Ahorraría más. Quizá llegara a tener el dinero suficiente para trasladarse a Nueva Orleans y pasar allí el resto de sus días.
Había oído hablar de las maravillas que encerraba la metrópoli, pero nunca había estado en ella. Jamás había salido de la región pantanosa donde había nacido.
¡Y la marisma distaba solamente unas horas de la populosa capital de la Luisiana!
Legua tras legua devoró Buck en su marcha, manteniéndose constantemente en línea recta y desviándose únicamente cuando no podía franquear un pozo de fango.
En aquellos momentos penetraba en la parte más remota de la región, que visitaban en raras ocasiones los mismos habitantes de la marisma.
Su acceso estaba prohibido para todos, excepto para los íntimos del Araña, pues en ella estaba el cuartel general del jefe, el famoso Castillo del Mocasín, cubil de la fiera.
Buck se encaramó a un ciprés para cerciorarse de que no había errado el camino.
No lo había errado. ¡A menos de una legua de distancia erguíase el Castillo su mole!
No cabía dudar de que le habían visto cien veces los pilotos de los aeroplanos que volaban sobre la vasta extensión pantanosa y los alrededores del bayou.
Ellos habían reparado en la eminencia cubierta de árboles y arbustos, que sobresalía del resto del territorio, mas probablemente, la habían tomado por un soto de altos árboles.
De haber volado más bajo, hubieran visto que los árboles crecían en una prominencia cubierta de lianas que tampoco era lo que parecía, sino un gran edificio de piedra, cuyo techo, puertas y ventanas permanecían ocultas bajo la exuberante vegetación propia del clima.
Pues bien: a la tan bien simulada construcción de piedra se aproximó Buck Boontown.
Un guarda armado hasta los dientes le salió al reencuentro y no le franqueó el paso hasta que no le hubo explicado el objeto de su visita al Castillo.
Más adelante, tropezó con un segundo guarda tan bien pertrechado como el primero.
El castillo era absolutamente impenetrable para el viandante. Años se había tardado en edificarle y sólo los íntimos del Araña conocían sus secretos.
El plan de campaña del jefe no había sido elaborado en un momento ni tampoco había sido cosa de un instante, preparar la venta de las grandes compañías madereras del Sur.

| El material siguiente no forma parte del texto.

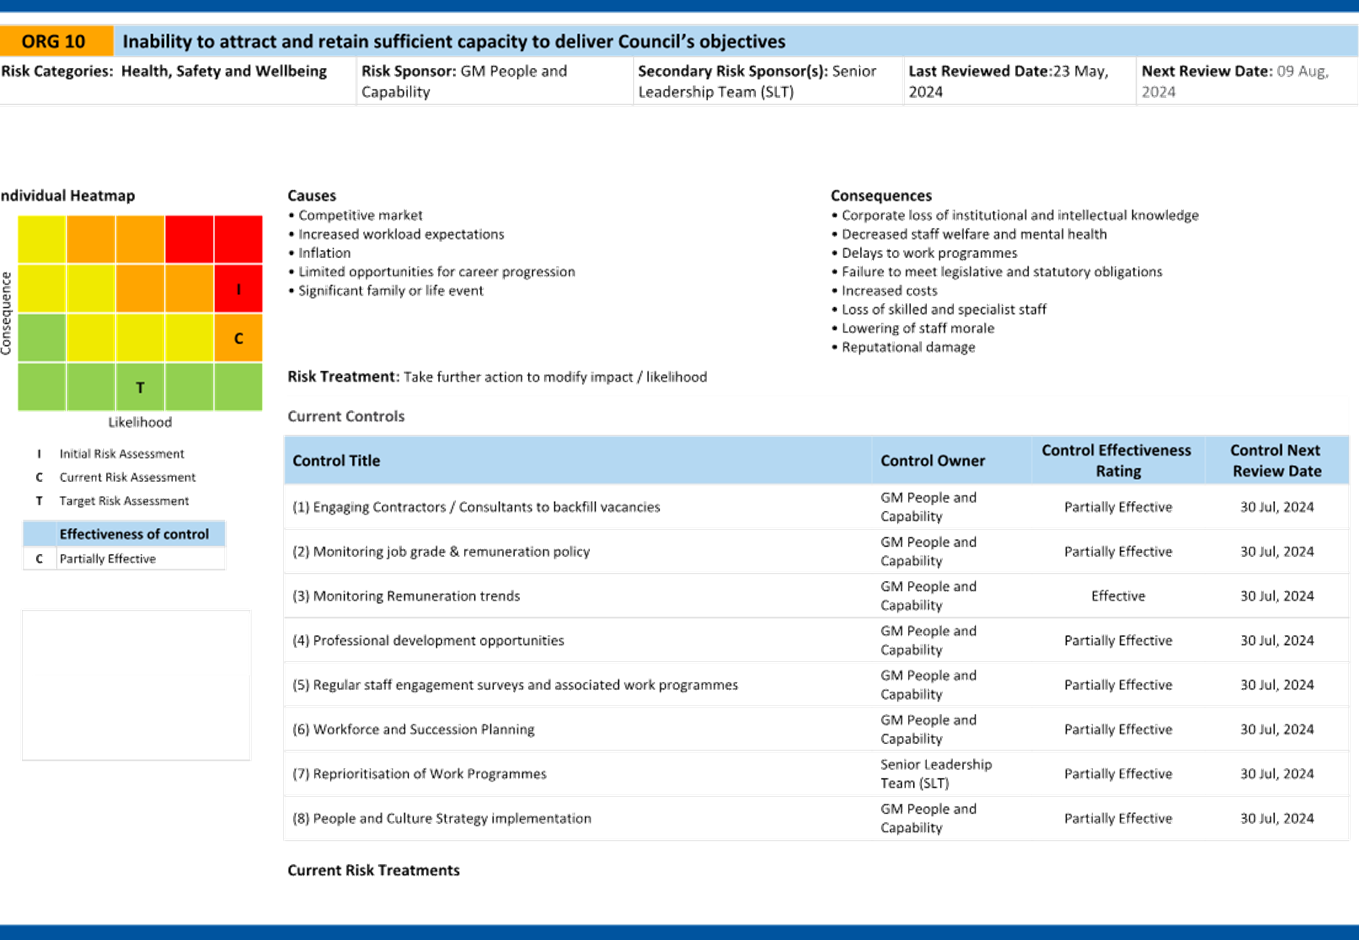Click Senior Leadership Team owner in Reprioritisation row
Image resolution: width=1359 pixels, height=940 pixels.
tap(936, 774)
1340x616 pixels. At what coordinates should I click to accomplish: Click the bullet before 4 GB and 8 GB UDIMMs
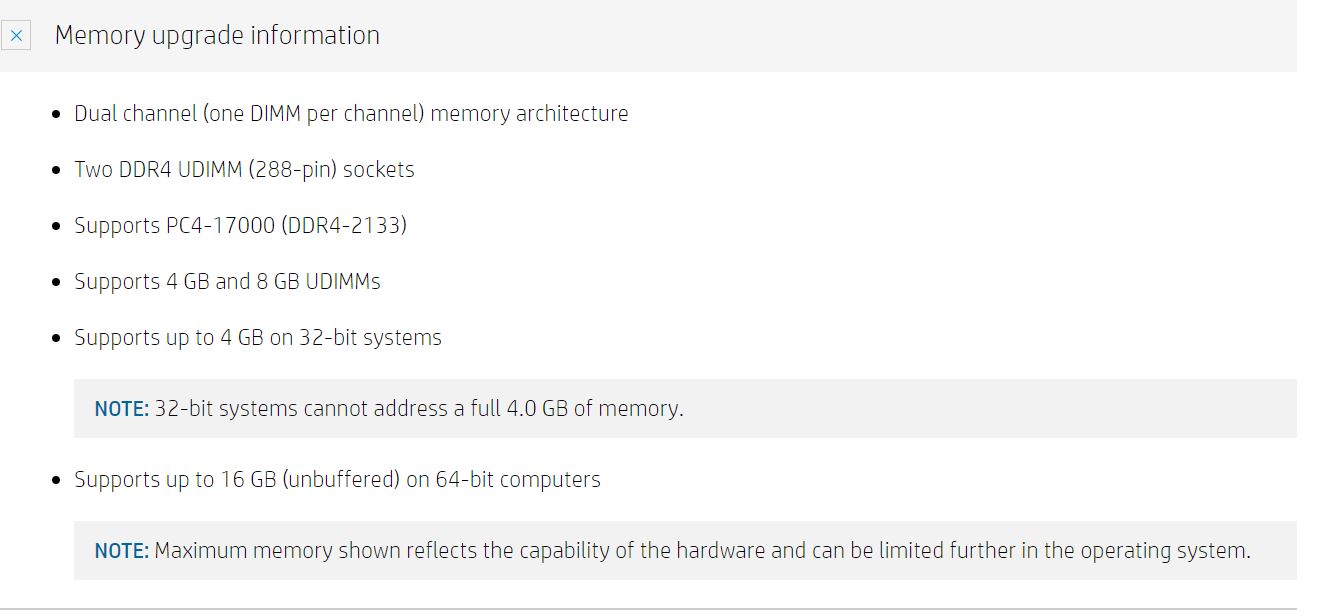coord(56,282)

En concebir y preparar uno y otro proyecto se habían empleado varios años.
Buck fue admitido en el castillo por la puerta secreta.
El pasadizo en el que penetró tenía de piedra las paredes. Bombillas eléctricas iluminaban el camino.
La atmósfera era limpia y pura formando marcado contraste con el mal oliente vaho que despedía la marisma.